Devido às evidências limitadas, comparações diretas entre procedimentos transabdominais são desafiadoras. Em alguns centros, a abordagem cirúrgica depende de se a constipação é um sintoma primário (favorecendo retopexia com ressecção) ou se o compartimento ventral é o foco (favorecendo retopexia com malha ventral).
Comparação de técnicas perineais e transabdominais para prolapso retal externo
A revisão Cochrane de Tou et al. não pôde determinar a superioridade de qualquer abordagem devido a evidências de qualidade insuficiente [2]. No entanto, destacou os benefícios da ressecção para constipação e do acesso laparoscópico em técnicas transabdominais.
Nem o ensaio controlado randomizado multicêntrico internacional PROSPER nem o estudo sueco de Smedberg et al. forneceram orientação conclusiva sobre se procedimentos perineais ou transabdominais devem ser preferidos [1, 11].
O estudo DeloRes abordou as falhas de design de ensaios anteriores [12]. Em uma comparação multicêntrica dos procedimentos perineais mais comuns (Rehn-Delorme) e transabdominais (retopexia com ressecção), o grupo de retopexia com ressecção teve resultados significativamente melhores em 24 meses, sem aumento da morbidade.
Uma avaliação prospectiva no maior centro DeloRes, incluindo pacientes randomizados e casos adicionais não pertencentes ao estudo, encontrou uma diferença significativa nas taxas de recorrência: 44% no grupo Rehn-Delorme versus 4% após retopexia com ressecção. Nenhum dos pacientes experimentou complicações que exigissem intervenção. Em 24 meses, a incontinência melhorou mais marcadamente após retopexia com ressecção do que após o procedimento de Rehn-Delorme [13].
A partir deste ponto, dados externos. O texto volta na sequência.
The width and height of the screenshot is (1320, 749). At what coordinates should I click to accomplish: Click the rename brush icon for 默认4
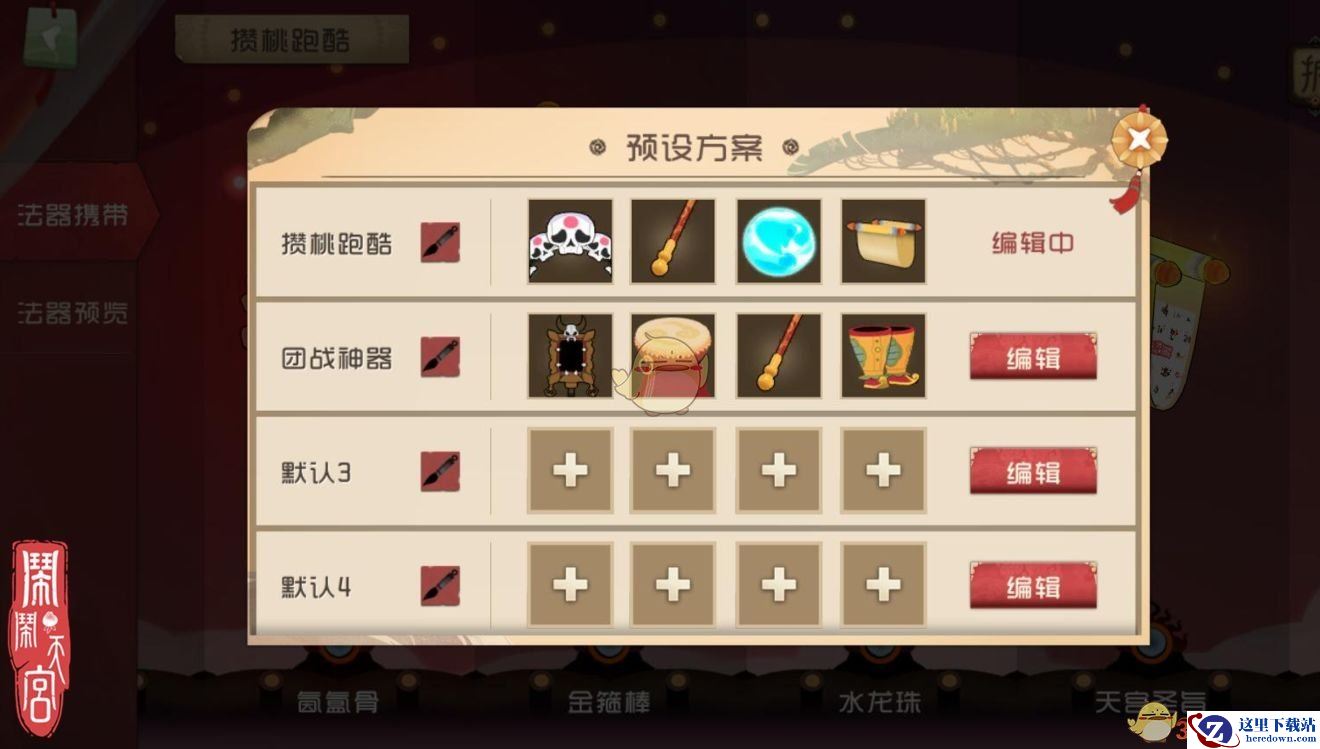440,586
Os achados do estudo DeloRes e de dois outros ECRs apoiam o consenso de especialistas de que as técnicas perineais estão associadas a taxas de recorrência significativamente mais altas e não mostram a morbidade presumidamente mais baixa. Essa conclusão também foi confirmada por uma meta-análise italiana recente [14], levantando dúvidas sobre se pacientes idosos e com comorbidades devem ser rotineiramente tratados com procedimentos perineais.
Apenas alguns estudos comparativos sobre retopexia com malha ventral estão disponíveis, e a maioria tem limitações metodológicas significativas. Análises recentes não mostraram diferença substancial na recorrência quando comparadas com os procedimentos de Rehn-Delorme ou retopexia com ressecção [15, 16]. A retopexia ventral de acordo com d’Hoore é amplamente realizada em toda a Europa e demonstra resultados comparáveis à retopexia com ressecção [17]. No geral, os dados apoiam o uso de técnicas transabdominais mesmo em pacientes idosos, devido a taxas de recorrência significativamente mais baixas com morbidade perioperatória semelhante.
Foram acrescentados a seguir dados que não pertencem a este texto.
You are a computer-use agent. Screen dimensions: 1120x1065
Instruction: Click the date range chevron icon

Um estudo prospectivo randomizado demonstrou resultados funcionais significativamente melhores—incluindo escores de continência e constipação—para retopexia ventral laparoscópica em comparação com retopexia por sutura [18].
Outro ensaio randomizado do Egito também mostrou melhores resultados funcionais e uma taxa de recorrência mais baixa para retopexia ventral laparoscópica do que para procedimentos perineais grampeados [19].
Conclusão
As evidências disponíveis para o tratamento cirúrgico do prolapso retal de espessura total baseiam-se principalmente em estudos de coorte retrospectivos e alguns ECRs pequenos. Realizar meta-análises e comparar resultados é difícil devido a designs de estudo heterogêneos e definições de endpoints.
As evidências atuais podem ser resumidas da seguinte forma:
Nenhuma superioridade definitiva de procedimentos transabdominais versus transanais/perineais
Nenhuma vantagem clara de malha biológica versus sintética
Menor morbidade e recuperação mais rápida com taxas de recorrência semelhantes na cirurgia laparoscópica versus aberta
Nenhuma superioridade demonstrada do procedimento de Delorme sobre o procedimento de Altemeier
Assim, nenhum procedimento único pode ser recomendado atualmente com base apenas em evidências; o tratamento deve continuar a ser guiado pela experiência clínica e fatores individuais do paciente.